Of other woodland neighbours there were some which we saw occasionally. The shores of the river were lined here and there with the holes of the muskrats; and in rowing by their settlements, we were sometimes strongly reminded of them by the overpowering odour of the perfume from which they get their name. There were also owls, whose nests were high up in some of the old chestnut-trees. Often in the lonely hours of the night we could hear them gibbering with a sort of wild, hollow laugh among the distant trees. But one tenant of the woods made us some trouble in the autumn. It was a little flying-squirrel, who took to making excursions into our house in the night season, coming down the chimney into the chambers, rustling about among the clothes, cracking nuts or nibbling at any morsels of anything that suited his fancy. For a long time the inmates of the rooms were awakened in the night by mysterious noises, thumps, and rappings, and so lighted candles, and searched in vain to find whence they came; for the moment any movement was made, the rogue whipped up the chimney, and left us a prey to the most mysterious alarms. What could it be?

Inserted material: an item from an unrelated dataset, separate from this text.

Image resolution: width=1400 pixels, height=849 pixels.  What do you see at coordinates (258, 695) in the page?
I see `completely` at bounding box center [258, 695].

But one night our fine gentleman bounced in at the window of another room, which had no fireplace; and the fair occupant, rising in the night, shut the window, without suspecting that she had cut off the retreat of any of her woodland neighbours. The next morning she was startled by what she thought a gray rat running past her bed. She rose to pursue him, when he ran up the wall, and clung against the plastering, showing himself very plainly a gray flying-squirrel, with large, soft eyes, and wings which consisted of a membrane uniting the fore paws to the hind ones, like those of a bat. He was chased into the conservatory, and a window being opened, out he flew upon the ground, and made away for his native woods, and thus put an end to many fears as to the nature of our nocturnal rappings.
So you see how many neighbours we found by living in the woods, and, after all, no worse ones than are found in the great world.